Design Motivation: The scarcity of scene flow annotations is a bottleneck in the field. By combining multiple datasets, annotation types, and scale alignment, data diversity is maximized without sacrificing quality.

3. Pointmap + 3D Offset Parameterization¶

Function: Selects the most suitable scene flow representation for learning, avoiding quality degradation caused by the choice of parameterization.

Mechanism: Systematically compares three parameterizations: (1) depth + optical flow (traditional decomposition); (2) the difference between pointmaps of two frames (\(X_2 - X_1\)); (3) pointmap + independent 3D offset (ours). Scheme (3) allows the scene flow head to directly learn the 3D offset \(S = X_{1,t_2} - X_1\) instead of relying on the difference between two pointmaps, thereby avoiding error accumulation.

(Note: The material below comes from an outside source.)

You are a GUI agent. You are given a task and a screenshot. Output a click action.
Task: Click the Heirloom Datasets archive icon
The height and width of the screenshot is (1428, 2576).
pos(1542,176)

The three output maps \(\hat{X_1}, \hat{X_2}, \hat{S}\) respectively encode the geometry and motion transformations of \((C_1,t_1)\) and \((C_1,t_2)\).

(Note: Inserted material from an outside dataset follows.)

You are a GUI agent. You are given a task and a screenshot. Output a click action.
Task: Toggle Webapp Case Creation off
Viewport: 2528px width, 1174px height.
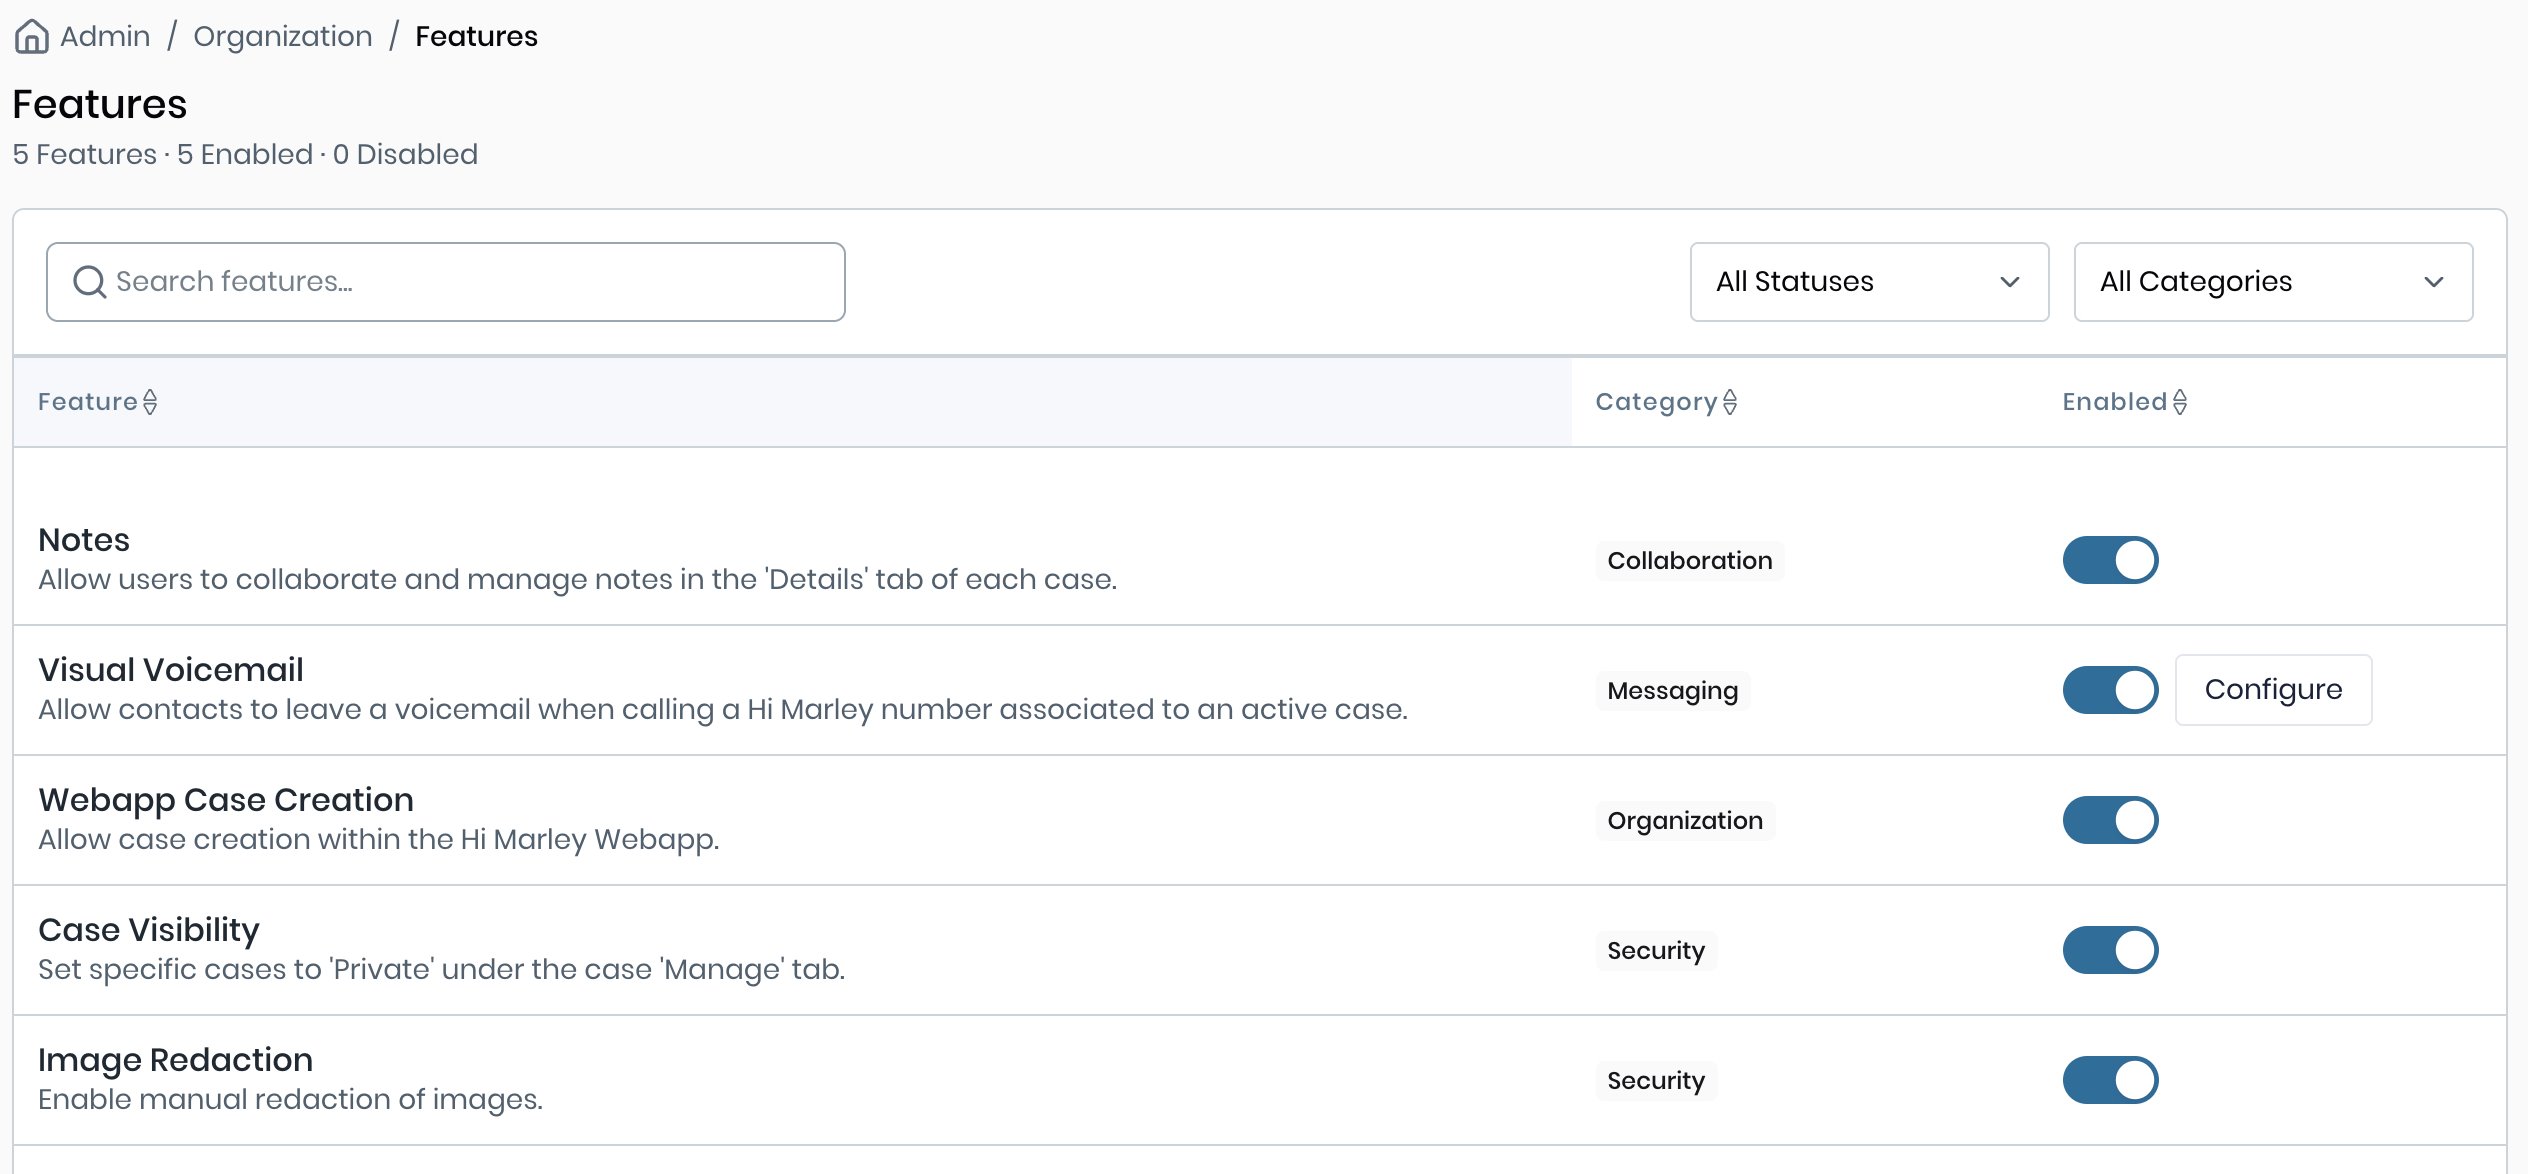click(2110, 820)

Design Motivation: Experiments reveal that both schemes (1) and (2) significantly degrade result quality. Independent offset prediction prevents geometric errors from directly propagating to scene flow estimation.

Loss & Training¶

Regression loss combination: pointmap regression loss (L1/L2) + optical flow projection supervision loss + confidence weighting + scale-adaptive alignment factor. Different datasets utilize different combinations of supervision signals depending on their annotation types.

Key Experimental Results¶

Main Results: Cross-Dataset Zero-Shot Generalization¶

Method	KITTI SF EPE3D ↓	Spring SF EPE3D ↓	DAVIS Generalization	RoboTAP Generalization
Ours	Best	Best	✓ Zero-shot	✓ Zero-shot
Self-Mono-SF	Second Best	Poor	✗	✗
Depth+Flow baseline	Poorer	Poorer	Partial	Partial
MonST3R (concurrent)	No motion	No motion	Partial	Partial

Ablation Study: Parameterization Selection¶

Parameterization	SF EPE3D ↓	Depth Accuracy
Pointmap + Independent 3D Offset (Ours)	Best	Best
Depth + Optical Flow	Poorer	Poorer
Difference of Two Pointmaps	Poorer	Moderate

Key Findings¶

Jointly training motion estimation also improves depth estimation of dynamic scenes, further confirming the entanglement of geometry and motion.
Cross-domain diversity in the million-scale data recipe is key to zero-shot generalization.
Shows strong zero-shot generalization on unseen DAVIS (everyday videos) and RoboTAP (robotic manipulation) data.
The choice of parameterization has a significant impact on final quality, where independent offset prediction outperforms difference-based or decomposed prediction.

Highlights & Insights¶

First Zero-Shot Scene Flow Model in the Wild: Fills the gap in large-scale generalization for scene flow estimation.
Bidirectional Benefits of Joint Training: The observation that motion estimation helps depth estimation is valuable.
Practical Data Engineering: The scale-alignment mechanism enables mixing metric and relative datasets.

Limitations & Future Work¶

Training data is entirely synthetic; the synthetic-to-real domain gap still exists.
Only handles scene flow between two frames, without scaling up to multi-frame or video-level.
Downstream applications of scene flow (e.g., AR rendering, collision detection) remain insufficiently validated.
Performance can be further enhanced in the future by incorporating ongoing improvements of DUSt3R/MASt3R.

Builds upon the success of DUSt3R/MASt3R, demonstrating the effective extension of large-scale geometric pre-trained models to dynamic scenes.
Compared to MonST3R, this method explicitly models the motion field instead of just enhancing robustness.
The ideas from the data recipe can be applied to other low-level vision tasks with scarce data.

Rating¶

⭐⭐⭐⭐ — Systematically addresses the three major challenges of monocular scene flow estimation (joint prediction, data scarcity, and parameterization), achieving zero-shot generalization in the wild for the first time. The method design and data engineering are solid, significantly driving the scene flow field forward.